GIVEN TASK
Can you rewrite the items below as a numbered list, leaving out any blank lines?

--- Begin ---

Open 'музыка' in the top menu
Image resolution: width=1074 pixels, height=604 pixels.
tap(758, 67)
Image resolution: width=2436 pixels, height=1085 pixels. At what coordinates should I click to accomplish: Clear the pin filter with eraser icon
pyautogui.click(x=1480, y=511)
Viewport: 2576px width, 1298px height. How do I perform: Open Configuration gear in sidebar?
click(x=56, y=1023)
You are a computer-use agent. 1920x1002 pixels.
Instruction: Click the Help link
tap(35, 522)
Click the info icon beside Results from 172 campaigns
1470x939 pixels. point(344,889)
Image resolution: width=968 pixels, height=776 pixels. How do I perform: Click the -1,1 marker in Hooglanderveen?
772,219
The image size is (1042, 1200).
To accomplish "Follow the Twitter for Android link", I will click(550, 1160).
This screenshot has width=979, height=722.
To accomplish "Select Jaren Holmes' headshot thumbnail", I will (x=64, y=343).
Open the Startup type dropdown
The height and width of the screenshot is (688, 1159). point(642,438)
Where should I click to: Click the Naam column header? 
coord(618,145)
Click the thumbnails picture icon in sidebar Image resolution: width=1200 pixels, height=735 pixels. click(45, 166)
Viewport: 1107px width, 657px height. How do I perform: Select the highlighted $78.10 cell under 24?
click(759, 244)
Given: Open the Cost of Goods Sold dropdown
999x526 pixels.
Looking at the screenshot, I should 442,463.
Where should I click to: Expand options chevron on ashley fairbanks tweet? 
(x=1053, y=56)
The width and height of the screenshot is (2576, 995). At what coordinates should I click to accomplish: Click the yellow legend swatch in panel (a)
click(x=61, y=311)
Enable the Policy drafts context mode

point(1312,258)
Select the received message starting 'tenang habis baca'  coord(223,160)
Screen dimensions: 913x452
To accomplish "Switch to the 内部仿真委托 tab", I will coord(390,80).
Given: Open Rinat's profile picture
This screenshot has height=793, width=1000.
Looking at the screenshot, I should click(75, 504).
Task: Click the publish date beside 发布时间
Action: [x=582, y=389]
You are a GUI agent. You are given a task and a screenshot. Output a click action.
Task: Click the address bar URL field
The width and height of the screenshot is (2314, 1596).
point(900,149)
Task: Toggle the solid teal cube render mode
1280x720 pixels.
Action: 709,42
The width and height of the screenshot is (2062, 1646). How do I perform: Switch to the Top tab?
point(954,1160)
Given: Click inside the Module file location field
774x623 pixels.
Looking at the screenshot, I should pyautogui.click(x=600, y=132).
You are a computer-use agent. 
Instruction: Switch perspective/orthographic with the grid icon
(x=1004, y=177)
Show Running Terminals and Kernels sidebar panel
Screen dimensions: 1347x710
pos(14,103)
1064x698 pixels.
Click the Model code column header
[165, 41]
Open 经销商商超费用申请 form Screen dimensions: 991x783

--- End ---

TASK RESULT
1. Open 'музыка' in the top menu
2. Image resolution: width=1074 pixels, height=604 pixels.
3. tap(758, 67)
4. Image resolution: width=2436 pixels, height=1085 pixels. At what coordinates should I click to accomplish: Clear the pin filter with eraser icon
5. pyautogui.click(x=1480, y=511)
6. Viewport: 2576px width, 1298px height. How do I perform: Open Configuration gear in sidebar?
7. click(x=56, y=1023)
8. You are a computer-use agent. 1920x1002 pixels.
9. Instruction: Click the Help link
10. tap(35, 522)
11. Click the info icon beside Results from 172 campaigns
12. 1470x939 pixels. point(344,889)
13. Image resolution: width=968 pixels, height=776 pixels. How do I perform: Click the -1,1 marker in Hooglanderveen?
14. 772,219
15. The image size is (1042, 1200).
16. To accomplish "Follow the Twitter for Android link", I will click(550, 1160).
17. This screenshot has width=979, height=722.
18. To accomplish "Select Jaren Holmes' headshot thumbnail", I will (x=64, y=343).
19. Open the Startup type dropdown
20. The height and width of the screenshot is (688, 1159). point(642,438)
21. Where should I click to: Click the Naam column header? 
22. coord(618,145)
23. Click the thumbnails picture icon in sidebar Image resolution: width=1200 pixels, height=735 pixels. click(45, 166)
24. Viewport: 1107px width, 657px height. How do I perform: Select the highlighted $78.10 cell under 24?
25. click(759, 244)
26. Given: Open the Cost of Goods Sold dropdown
27. 999x526 pixels.
28. Looking at the screenshot, I should 442,463.
29. Where should I click to: Expand options chevron on ashley fairbanks tweet? 
30. (x=1053, y=56)
31. The width and height of the screenshot is (2576, 995). At what coordinates should I click to accomplish: Click the yellow legend swatch in panel (a)
32. click(x=61, y=311)
33. Enable the Policy drafts context mode
34. point(1312,258)
35. Select the received message starting 'tenang habis baca'  coord(223,160)
36. Screen dimensions: 913x452
37. To accomplish "Switch to the 内部仿真委托 tab", I will coord(390,80).
38. Given: Open Rinat's profile picture
39. This screenshot has height=793, width=1000.
40. Looking at the screenshot, I should click(75, 504).
41. Task: Click the publish date beside 发布时间
42. Action: [x=582, y=389]
43. You are a GUI agent. You are given a task and a screenshot. Output a click action.
44. Task: Click the address bar URL field
45. The width and height of the screenshot is (2314, 1596).
46. point(900,149)
47. Task: Toggle the solid teal cube render mode
48. 1280x720 pixels.
49. Action: 709,42
50. The width and height of the screenshot is (2062, 1646). How do I perform: Switch to the Top tab?
51. point(954,1160)
52. Given: Click inside the Module file location field
53. 774x623 pixels.
54. Looking at the screenshot, I should pyautogui.click(x=600, y=132).
55. You are a computer-use agent. 
56. Instruction: Switch perspective/orthographic with the grid icon
57. (x=1004, y=177)
58. Show Running Terminals and Kernels sidebar panel
59. Screen dimensions: 1347x710
60. pos(14,103)
61. 1064x698 pixels.
62. Click the Model code column header
63. [165, 41]
64. Open 经销商商超费用申请 form Screen dimensions: 991x783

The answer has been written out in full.